>> BEGIN DATA SECTION
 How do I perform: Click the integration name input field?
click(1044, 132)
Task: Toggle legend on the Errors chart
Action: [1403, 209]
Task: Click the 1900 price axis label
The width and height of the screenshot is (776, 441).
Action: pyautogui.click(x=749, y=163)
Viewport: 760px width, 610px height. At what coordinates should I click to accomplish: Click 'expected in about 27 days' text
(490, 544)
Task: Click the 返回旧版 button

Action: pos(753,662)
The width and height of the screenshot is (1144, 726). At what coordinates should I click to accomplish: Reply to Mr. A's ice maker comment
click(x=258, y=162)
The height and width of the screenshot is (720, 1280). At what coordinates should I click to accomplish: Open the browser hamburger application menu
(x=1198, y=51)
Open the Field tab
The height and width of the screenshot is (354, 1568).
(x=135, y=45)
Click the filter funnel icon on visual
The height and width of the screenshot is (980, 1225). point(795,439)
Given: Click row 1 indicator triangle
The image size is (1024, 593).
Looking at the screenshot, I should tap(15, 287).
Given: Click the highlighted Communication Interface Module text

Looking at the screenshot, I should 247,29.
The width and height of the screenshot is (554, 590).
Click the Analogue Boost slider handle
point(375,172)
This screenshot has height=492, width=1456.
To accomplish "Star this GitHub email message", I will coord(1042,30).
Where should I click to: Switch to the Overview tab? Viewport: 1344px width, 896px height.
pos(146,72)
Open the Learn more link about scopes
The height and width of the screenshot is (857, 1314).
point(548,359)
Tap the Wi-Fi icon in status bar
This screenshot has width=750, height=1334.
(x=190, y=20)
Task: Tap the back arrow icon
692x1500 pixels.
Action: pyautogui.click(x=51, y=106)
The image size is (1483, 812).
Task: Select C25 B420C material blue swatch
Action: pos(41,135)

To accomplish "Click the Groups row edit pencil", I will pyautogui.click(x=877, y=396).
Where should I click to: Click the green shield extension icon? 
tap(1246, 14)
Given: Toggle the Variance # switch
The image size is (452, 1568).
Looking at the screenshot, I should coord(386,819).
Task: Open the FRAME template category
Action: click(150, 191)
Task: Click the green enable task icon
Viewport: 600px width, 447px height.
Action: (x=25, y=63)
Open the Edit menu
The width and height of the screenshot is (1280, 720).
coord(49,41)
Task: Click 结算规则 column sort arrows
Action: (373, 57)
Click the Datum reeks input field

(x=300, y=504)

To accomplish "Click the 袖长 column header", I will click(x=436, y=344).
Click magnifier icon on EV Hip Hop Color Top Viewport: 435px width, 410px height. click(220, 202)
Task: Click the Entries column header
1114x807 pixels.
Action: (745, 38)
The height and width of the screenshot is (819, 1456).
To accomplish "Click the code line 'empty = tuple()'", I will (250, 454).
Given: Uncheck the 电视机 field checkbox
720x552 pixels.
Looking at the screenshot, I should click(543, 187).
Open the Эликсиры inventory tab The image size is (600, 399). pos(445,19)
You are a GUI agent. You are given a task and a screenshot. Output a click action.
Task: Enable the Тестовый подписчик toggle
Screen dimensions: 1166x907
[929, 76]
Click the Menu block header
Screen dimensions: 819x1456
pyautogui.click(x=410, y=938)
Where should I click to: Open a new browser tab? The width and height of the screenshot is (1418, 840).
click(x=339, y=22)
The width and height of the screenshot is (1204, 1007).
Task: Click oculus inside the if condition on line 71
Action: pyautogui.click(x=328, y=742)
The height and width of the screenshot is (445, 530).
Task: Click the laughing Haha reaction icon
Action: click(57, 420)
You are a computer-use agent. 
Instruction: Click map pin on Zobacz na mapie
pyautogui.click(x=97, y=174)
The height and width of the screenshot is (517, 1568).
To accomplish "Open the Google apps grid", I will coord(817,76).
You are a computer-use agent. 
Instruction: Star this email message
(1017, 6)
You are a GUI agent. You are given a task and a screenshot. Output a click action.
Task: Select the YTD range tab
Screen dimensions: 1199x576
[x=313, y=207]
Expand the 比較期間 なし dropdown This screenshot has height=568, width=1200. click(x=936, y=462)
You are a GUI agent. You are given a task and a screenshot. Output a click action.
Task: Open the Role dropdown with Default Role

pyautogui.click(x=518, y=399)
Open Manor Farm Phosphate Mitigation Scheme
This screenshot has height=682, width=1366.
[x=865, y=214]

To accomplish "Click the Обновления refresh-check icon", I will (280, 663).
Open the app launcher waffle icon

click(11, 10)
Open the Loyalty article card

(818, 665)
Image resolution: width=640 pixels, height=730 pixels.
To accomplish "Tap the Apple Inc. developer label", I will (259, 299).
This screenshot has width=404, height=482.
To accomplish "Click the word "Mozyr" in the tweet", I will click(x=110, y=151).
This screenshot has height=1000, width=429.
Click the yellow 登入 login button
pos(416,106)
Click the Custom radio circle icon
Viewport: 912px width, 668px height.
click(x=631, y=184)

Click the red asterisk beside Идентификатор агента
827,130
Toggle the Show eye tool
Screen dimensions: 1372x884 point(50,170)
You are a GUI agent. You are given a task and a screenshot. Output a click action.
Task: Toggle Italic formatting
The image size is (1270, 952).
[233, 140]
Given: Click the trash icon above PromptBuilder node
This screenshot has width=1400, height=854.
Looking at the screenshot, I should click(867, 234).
>> END DATA SECTION
WHAT IS BEING ASKED » Copy every line above word for word, without changing anything.

IN RESPONSE »
 How do I perform: Click the integration name input field?
click(1044, 132)
Task: Toggle legend on the Errors chart
Action: [1403, 209]
Task: Click the 1900 price axis label
The width and height of the screenshot is (776, 441).
Action: pyautogui.click(x=749, y=163)
Viewport: 760px width, 610px height. At what coordinates should I click to accomplish: Click 'expected in about 27 days' text
(490, 544)
Task: Click the 返回旧版 button

Action: pos(753,662)
The width and height of the screenshot is (1144, 726). At what coordinates should I click to accomplish: Reply to Mr. A's ice maker comment
click(x=258, y=162)
The height and width of the screenshot is (720, 1280). At what coordinates should I click to accomplish: Open the browser hamburger application menu
(x=1198, y=51)
Open the Field tab
The height and width of the screenshot is (354, 1568).
(x=135, y=45)
Click the filter funnel icon on visual
The height and width of the screenshot is (980, 1225). point(795,439)
Given: Click row 1 indicator triangle
The image size is (1024, 593).
Looking at the screenshot, I should tap(15, 287).
Given: Click the highlighted Communication Interface Module text

Looking at the screenshot, I should 247,29.
The width and height of the screenshot is (554, 590).
Click the Analogue Boost slider handle
point(375,172)
This screenshot has height=492, width=1456.
To accomplish "Star this GitHub email message", I will coord(1042,30).
Where should I click to: Switch to the Overview tab? Viewport: 1344px width, 896px height.
pos(146,72)
Open the Learn more link about scopes
The height and width of the screenshot is (857, 1314).
point(548,359)
Tap the Wi-Fi icon in status bar
This screenshot has width=750, height=1334.
(x=190, y=20)
Task: Tap the back arrow icon
692x1500 pixels.
Action: pyautogui.click(x=51, y=106)
The image size is (1483, 812).
Task: Select C25 B420C material blue swatch
Action: pos(41,135)

To accomplish "Click the Groups row edit pencil", I will pyautogui.click(x=877, y=396).
Where should I click to: Click the green shield extension icon? 
tap(1246, 14)
Given: Toggle the Variance # switch
The image size is (452, 1568).
Looking at the screenshot, I should coord(386,819).
Task: Open the FRAME template category
Action: click(150, 191)
Task: Click the green enable task icon
Viewport: 600px width, 447px height.
Action: (x=25, y=63)
Open the Edit menu
The width and height of the screenshot is (1280, 720).
coord(49,41)
Task: Click 结算规则 column sort arrows
Action: (373, 57)
Click the Datum reeks input field

(x=300, y=504)

To accomplish "Click the 袖长 column header", I will click(x=436, y=344).
Click magnifier icon on EV Hip Hop Color Top Viewport: 435px width, 410px height. click(220, 202)
Task: Click the Entries column header
1114x807 pixels.
Action: (745, 38)
The height and width of the screenshot is (819, 1456).
To accomplish "Click the code line 'empty = tuple()'", I will (250, 454).
Given: Uncheck the 电视机 field checkbox
720x552 pixels.
Looking at the screenshot, I should click(543, 187).
Open the Эликсиры inventory tab The image size is (600, 399). pos(445,19)
You are a GUI agent. You are given a task and a screenshot. Output a click action.
Task: Enable the Тестовый подписчик toggle
Screen dimensions: 1166x907
[929, 76]
Click the Menu block header
Screen dimensions: 819x1456
pyautogui.click(x=410, y=938)
Where should I click to: Open a new browser tab? The width and height of the screenshot is (1418, 840).
click(x=339, y=22)
The width and height of the screenshot is (1204, 1007).
Task: Click oculus inside the if condition on line 71
Action: pyautogui.click(x=328, y=742)
The height and width of the screenshot is (445, 530).
Task: Click the laughing Haha reaction icon
Action: click(57, 420)
You are a computer-use agent. 
Instruction: Click map pin on Zobacz na mapie
pyautogui.click(x=97, y=174)
The height and width of the screenshot is (517, 1568).
To accomplish "Open the Google apps grid", I will coord(817,76).
You are a computer-use agent. 
Instruction: Star this email message
(1017, 6)
You are a GUI agent. You are given a task and a screenshot. Output a click action.
Task: Select the YTD range tab
Screen dimensions: 1199x576
[x=313, y=207]
Expand the 比較期間 なし dropdown This screenshot has height=568, width=1200. click(x=936, y=462)
You are a GUI agent. You are given a task and a screenshot. Output a click action.
Task: Open the Role dropdown with Default Role

pyautogui.click(x=518, y=399)
Open Manor Farm Phosphate Mitigation Scheme
This screenshot has height=682, width=1366.
[x=865, y=214]

To accomplish "Click the Обновления refresh-check icon", I will (280, 663).
Open the app launcher waffle icon

click(11, 10)
Open the Loyalty article card

(818, 665)
Image resolution: width=640 pixels, height=730 pixels.
To accomplish "Tap the Apple Inc. developer label", I will (259, 299).
This screenshot has width=404, height=482.
To accomplish "Click the word "Mozyr" in the tweet", I will click(x=110, y=151).
This screenshot has height=1000, width=429.
Click the yellow 登入 login button
pos(416,106)
Click the Custom radio circle icon
Viewport: 912px width, 668px height.
click(x=631, y=184)

Click the red asterisk beside Идентификатор агента
827,130
Toggle the Show eye tool
Screen dimensions: 1372x884 point(50,170)
You are a GUI agent. You are given a task and a screenshot. Output a click action.
Task: Toggle Italic formatting
The image size is (1270, 952).
[233, 140]
Given: Click the trash icon above PromptBuilder node
This screenshot has width=1400, height=854.
Looking at the screenshot, I should click(867, 234).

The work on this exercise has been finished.